EXERCISE INSTRUCTIONS |
A: According to the car restoration thread, what tool was needed to get the paint off the hood?
B: Reproduce the car restoration thread verbatim between "Anyway, got the" and "that thick. Ever.", inclusive.

TEXT SHOWN |
Yes... I think I shed about 10lbs off of her already. The paint on the hood alone was probably 1/16" thick. The hood actually feels lighter now when I open it. It was so hard that I had to use an angle grinder to get it off. Unlike the scraping process...the hood took me half of Sunday....








Thanks Tim... appreciate it. Let's see....stay tuned Big Grin

Doug, I was thinking the same about the Featherfill. It's the only material I could think of to create such a material build. Who knows.... I do know however that it is not body filler. I thought for sure it had to be, so I carefully looked at the cross section. It's the same material all the way through. Crazy man...crazy... lol

Anyway, got the hood done. Unfortunately it took longer than it should, as my compressor couldn't keep up. Seems I need to rebuild it. Can't really complain I guess, it's given me 13yrs of hard labor. Rebuild kit on order, should be here for the weekend. Only real down side is I will have to spend valuable garage time working on equipment rather then 6001. Mad errrgh


I have never seen paint that thick. Ever.

I suspect that you are going to use a lot of primer/filler and have lots of blocking to do on it.

The point of that process is to take the little ripples out of the sheet metal. You use a lot of primer but most of it gets sanded off in the process.

Use as long of a sanding block as practical and use long strokes and lots of water.

Pay lots of attention to what you are doing and it will come out great.
Hi Speed,
Yes, it is a 69 Mach (no shaker thought). That one they will have to bury me in.. Big Grin You can see the full restoration here Link: 69 Mach build

Hi Doug,
I know...crazy...right. The funny thing was I had to grind out another 1/8" of body filler too. Unreal. I put a straight edge up to the door afterwards. I can see there is a low spot just ahead of the door handle...but don't get why they would have loaded it down the way it was done. I'll spend some time with hammer/dolly and see what I can achieve, but there really was no need for all the fill..??? Anyway, as mentioned, I'll take dents any day of the week over rust. All is good!
quote:
Originally posted by Rob Borruso:
Hi Speed,
Yes, it is a 69 Mach (no shaker thought). That one they will have to bury me in.. Big Grin You can see the full restoration here Link: 69 Mach build

Hi Doug,
I know...crazy...right. The funny thing was I had to grind out another 1/8" of body filler too. Unreal. I put a straight edge up to the door afterwards. I can see there is a low spot just ahead of the door handle...but don't get why they would have loaded it down the way it was done. I'll spend some time with hammer/dolly and see what I can achieve, but there really was no need for all the fill..??? Anyway, as mentioned, I'll take dents any day of the week over rust. All is good!

RECORD EXCERPTS |
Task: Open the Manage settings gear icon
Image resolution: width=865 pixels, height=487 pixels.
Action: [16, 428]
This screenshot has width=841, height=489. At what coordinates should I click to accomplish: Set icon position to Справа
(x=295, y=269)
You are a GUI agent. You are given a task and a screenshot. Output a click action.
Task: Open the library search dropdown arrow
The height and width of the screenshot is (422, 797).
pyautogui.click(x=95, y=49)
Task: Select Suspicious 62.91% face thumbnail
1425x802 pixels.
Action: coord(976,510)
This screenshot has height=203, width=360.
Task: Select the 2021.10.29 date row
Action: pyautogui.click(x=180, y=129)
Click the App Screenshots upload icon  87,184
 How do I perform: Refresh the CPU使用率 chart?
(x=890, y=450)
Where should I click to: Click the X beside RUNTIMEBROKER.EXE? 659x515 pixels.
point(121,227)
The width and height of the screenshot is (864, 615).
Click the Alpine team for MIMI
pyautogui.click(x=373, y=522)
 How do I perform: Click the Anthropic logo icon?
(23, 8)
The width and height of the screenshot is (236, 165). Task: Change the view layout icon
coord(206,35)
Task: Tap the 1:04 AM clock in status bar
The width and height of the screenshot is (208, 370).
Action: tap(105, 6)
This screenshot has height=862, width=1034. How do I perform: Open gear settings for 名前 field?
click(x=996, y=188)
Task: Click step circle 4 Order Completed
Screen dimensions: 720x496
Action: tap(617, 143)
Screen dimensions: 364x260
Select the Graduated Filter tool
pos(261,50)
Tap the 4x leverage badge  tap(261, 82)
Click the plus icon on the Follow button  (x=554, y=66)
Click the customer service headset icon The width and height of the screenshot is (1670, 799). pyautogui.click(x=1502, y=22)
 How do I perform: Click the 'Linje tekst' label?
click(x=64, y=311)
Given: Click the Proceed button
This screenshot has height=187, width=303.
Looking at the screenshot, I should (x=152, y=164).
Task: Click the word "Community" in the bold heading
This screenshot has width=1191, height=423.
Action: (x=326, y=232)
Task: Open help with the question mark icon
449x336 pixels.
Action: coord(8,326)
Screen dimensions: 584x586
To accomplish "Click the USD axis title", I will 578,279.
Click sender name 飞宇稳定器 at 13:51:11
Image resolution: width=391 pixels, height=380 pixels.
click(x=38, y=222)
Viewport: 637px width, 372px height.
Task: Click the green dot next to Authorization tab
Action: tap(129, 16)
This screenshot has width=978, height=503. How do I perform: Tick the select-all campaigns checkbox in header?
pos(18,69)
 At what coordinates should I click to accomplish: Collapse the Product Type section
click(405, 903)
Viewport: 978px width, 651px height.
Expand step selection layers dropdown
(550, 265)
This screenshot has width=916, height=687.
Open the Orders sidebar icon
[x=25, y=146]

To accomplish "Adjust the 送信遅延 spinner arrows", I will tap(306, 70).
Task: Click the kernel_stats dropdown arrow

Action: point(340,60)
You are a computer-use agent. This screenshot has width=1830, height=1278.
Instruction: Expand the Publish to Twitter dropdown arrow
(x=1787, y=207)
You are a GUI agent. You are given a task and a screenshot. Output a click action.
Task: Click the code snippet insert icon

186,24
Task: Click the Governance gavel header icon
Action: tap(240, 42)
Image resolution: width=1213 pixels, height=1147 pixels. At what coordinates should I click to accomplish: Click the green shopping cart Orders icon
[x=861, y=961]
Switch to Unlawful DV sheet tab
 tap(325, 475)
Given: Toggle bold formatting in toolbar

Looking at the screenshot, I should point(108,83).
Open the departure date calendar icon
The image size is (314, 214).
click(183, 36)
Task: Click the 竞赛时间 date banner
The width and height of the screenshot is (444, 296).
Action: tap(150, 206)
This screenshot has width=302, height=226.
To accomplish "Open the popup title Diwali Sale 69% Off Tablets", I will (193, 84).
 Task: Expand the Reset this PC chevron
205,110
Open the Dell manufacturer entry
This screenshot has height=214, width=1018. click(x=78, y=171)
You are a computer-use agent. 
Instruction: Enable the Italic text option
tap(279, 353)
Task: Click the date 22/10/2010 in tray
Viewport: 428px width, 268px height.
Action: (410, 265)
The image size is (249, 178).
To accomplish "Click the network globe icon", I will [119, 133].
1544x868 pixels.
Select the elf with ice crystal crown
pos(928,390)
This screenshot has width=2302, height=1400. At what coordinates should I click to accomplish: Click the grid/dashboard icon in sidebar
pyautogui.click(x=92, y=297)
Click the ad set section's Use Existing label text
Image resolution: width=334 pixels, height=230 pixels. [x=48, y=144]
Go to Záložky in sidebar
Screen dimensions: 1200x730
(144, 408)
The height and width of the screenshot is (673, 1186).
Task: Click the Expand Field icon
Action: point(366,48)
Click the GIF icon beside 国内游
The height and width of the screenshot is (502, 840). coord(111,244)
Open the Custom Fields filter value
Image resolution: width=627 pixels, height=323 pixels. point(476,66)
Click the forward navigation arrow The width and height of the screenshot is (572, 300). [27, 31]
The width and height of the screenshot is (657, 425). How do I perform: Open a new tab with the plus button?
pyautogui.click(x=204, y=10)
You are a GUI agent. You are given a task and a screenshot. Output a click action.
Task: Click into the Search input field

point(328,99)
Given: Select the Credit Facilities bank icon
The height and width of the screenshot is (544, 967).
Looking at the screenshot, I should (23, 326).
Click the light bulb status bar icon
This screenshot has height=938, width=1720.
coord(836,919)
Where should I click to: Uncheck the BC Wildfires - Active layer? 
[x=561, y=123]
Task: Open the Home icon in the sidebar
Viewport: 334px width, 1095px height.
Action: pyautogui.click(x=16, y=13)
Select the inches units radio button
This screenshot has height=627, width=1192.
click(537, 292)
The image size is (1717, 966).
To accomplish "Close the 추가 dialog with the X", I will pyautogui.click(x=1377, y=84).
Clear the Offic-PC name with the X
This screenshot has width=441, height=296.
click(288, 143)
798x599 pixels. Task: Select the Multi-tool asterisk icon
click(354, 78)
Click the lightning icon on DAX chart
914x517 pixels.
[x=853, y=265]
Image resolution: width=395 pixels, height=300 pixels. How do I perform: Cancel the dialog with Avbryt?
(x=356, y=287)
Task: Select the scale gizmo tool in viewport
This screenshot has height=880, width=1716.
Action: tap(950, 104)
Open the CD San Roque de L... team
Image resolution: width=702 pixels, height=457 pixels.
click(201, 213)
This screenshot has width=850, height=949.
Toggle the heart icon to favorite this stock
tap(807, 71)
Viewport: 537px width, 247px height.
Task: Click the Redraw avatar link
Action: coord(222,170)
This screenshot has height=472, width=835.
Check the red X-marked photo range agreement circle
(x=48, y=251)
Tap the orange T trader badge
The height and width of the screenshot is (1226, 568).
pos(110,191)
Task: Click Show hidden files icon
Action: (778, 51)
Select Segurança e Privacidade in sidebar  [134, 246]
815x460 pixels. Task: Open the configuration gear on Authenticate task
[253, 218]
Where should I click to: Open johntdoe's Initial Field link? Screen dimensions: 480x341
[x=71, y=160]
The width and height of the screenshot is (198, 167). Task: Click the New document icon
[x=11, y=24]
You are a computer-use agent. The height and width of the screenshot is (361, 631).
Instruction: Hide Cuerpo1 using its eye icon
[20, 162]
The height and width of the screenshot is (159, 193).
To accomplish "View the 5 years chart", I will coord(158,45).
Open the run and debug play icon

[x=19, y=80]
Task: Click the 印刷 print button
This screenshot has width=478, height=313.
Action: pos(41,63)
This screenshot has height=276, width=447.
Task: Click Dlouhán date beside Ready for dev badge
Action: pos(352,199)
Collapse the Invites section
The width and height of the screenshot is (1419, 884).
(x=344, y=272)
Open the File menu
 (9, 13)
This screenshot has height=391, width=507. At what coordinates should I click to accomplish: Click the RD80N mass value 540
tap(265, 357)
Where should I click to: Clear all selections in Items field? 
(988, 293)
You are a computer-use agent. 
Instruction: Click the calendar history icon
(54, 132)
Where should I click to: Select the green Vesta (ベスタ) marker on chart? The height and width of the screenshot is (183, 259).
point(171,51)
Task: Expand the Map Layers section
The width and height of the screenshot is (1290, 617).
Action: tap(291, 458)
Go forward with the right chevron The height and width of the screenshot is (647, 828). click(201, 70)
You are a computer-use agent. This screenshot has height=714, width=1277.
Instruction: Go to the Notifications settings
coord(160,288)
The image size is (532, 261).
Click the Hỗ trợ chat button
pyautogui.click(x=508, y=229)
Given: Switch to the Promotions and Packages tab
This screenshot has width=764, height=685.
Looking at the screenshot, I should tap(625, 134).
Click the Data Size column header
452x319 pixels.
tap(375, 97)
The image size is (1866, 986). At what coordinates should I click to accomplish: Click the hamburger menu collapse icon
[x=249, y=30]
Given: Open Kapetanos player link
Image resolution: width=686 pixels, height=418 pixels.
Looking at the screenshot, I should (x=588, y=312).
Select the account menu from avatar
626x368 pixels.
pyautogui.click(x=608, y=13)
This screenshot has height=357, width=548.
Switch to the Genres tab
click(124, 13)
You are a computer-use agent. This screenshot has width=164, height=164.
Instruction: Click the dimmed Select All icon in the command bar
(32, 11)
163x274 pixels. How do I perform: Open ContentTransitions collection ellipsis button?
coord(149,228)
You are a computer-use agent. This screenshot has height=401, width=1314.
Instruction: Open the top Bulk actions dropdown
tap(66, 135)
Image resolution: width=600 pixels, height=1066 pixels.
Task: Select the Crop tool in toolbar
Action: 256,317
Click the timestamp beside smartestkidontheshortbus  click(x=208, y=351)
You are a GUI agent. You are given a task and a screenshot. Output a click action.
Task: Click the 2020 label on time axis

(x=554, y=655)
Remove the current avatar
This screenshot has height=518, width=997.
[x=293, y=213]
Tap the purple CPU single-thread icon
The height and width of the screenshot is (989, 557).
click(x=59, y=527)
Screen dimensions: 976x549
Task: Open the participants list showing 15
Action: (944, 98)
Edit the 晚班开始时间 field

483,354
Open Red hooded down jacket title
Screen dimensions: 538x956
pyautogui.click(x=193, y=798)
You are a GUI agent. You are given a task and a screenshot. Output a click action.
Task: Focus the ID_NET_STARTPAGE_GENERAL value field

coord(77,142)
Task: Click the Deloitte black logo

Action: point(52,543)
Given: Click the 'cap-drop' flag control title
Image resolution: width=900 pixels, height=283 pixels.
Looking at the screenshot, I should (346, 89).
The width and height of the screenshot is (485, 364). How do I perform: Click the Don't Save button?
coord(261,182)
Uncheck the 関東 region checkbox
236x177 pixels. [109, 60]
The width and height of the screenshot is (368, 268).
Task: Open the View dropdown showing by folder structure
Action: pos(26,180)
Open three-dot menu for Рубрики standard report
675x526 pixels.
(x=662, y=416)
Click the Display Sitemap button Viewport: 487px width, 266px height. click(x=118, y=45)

RESULTS BY TASK |
A: An angle grinder.

B:
Anyway, got the hood done. Unfortunately it took longer than it should, as my compressor couldn't keep up. Seems I need to rebuild it. Can't really complain I guess, it's given me 13yrs of hard labor. Rebuild kit on order, should be here for the weekend. Only real down side is I will have to spend valuable garage time working on equipment rather then 6001. Mad errrgh


I have never seen paint that thick. Ever.